Commonly I’ll run across games that are genuinely fun, but have lousy or generic themes. “It’s another zombie game”, or “it’s another military game”, or “it’s another fantasy game”. Despite how good your game is, without something to set it apart from the countless others in the industry, it might get looked over. Coming up with a unique theme isn’t as hard as you might think, so long as you keep in mind a couple of important aspects.


Small Details Don’t Set You Apart

Consumers are going to take one look at your game and make a judgement. What they see in screenshots, or in the opening of your game, dictates what they are going to take away from your game. It doesn’t matter if your elves are a different shade of red, or if you can only contract the zombie virus by playing chess with a zombie, consumers will still pigeonhole your game.

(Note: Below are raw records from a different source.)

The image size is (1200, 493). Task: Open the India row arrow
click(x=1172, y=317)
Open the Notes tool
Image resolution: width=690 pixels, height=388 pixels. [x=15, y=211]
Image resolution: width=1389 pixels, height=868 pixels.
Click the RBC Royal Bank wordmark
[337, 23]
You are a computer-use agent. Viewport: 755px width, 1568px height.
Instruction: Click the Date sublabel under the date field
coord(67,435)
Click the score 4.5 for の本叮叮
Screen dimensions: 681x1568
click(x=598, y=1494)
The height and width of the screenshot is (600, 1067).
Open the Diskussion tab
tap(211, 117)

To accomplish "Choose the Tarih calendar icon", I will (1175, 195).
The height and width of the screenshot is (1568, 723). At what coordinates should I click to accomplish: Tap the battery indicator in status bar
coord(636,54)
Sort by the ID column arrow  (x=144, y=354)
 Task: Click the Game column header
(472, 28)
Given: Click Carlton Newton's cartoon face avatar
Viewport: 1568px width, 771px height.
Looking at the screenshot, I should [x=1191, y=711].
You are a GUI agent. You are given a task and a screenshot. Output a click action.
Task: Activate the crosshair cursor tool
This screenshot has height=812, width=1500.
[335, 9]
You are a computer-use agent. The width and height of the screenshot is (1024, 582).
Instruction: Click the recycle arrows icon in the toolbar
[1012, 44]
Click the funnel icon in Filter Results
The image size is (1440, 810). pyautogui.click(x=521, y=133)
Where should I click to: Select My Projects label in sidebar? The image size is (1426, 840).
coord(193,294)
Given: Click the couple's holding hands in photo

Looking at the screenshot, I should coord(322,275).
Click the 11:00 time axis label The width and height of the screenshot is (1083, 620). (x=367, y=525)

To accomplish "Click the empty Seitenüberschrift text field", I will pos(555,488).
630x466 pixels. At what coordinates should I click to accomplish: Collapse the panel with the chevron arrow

For good reason too- the small details do not make your game different.

Story also goes so far as well. You should be able to describe your game’s setting and world in one or two sentences. If you need to take a paragraph out to tell me about all of the major key players in the history of your world, then there’s room for improvement. You can’t assume a consumer cares about your game, even if they bought it, you need to hook them in first.


Broad Strokes, Different Colors

People are quick to recognize archetypes. Sci-fi, Westerns, Military, Zombies. To create a good theme, you want to capitalize upon the familiar, yet manage to make it alien as well. To put it another way, use the same broad strokes but with different colors.

A great example of this would be the Assassin’s Creed games. Each game makes use of a different subset of popular culture settings and themes such as pirates, knights, and the renaissance. However, even amongst the games, there’s a twist that ties them together and makes them unique. All of the games take place within a sort of virtual reality software, almost like a videogame. Despite taking place in highly iconic historical settings, there are sci-fi and cyberpunk elements to it that blend seamlessly.

The Fallout series is also similar in that while they are standard post-apocalyptic games, they have a contrast of this fluffy 1960’s environment hidden under all of the dirt. The contrast between historical fiction and sci-fi, grime and perfection, is what manages to make the theme of these games punchy and interesting.




Consistency is Key

Once you figure out the big picture of your game, then you start with the small details. It might sound at odds with the first point, but the small changes you make to the formula are important, they just cannot be all the game has to rely on. Once the consumer is curious about your world, you need to deliver upon that curiosity. The broad strokes might catch the consumer’s attention, but the fine details keep them hooked.

Everything in the game must serve to further flesh out the big idea in some form. From the game mechanics, to the UI, to the side-quests and power-ups, there are many ways you can build a unique world without having to rely on exposition dumps. To go back to our earlier example, the UI used in Assassin’s Creed is sleek and minimalistic compared to the setting, and the side-quests are presented as “memories” from a DNA sequence, putting everything into perspective. Even Team Fortress 2 manages to paint a colorful world from only a handful of phrases each character says in the game.


It really is not as hard to come up with an “original” idea as many people think. Pablo Picasso once said, “Bad artists copy, good artists steal”. When making your game don’t settle for generic, but instead create something new. Explore some new themes and ideas, but give them a big twist. If you can manage to make your game stand out from the other legion of clones out there, you might even find yourself with a cult hit. The games that spark our curiosity and give us new worlds are the ones which are remembered, and you want your game to be remembered.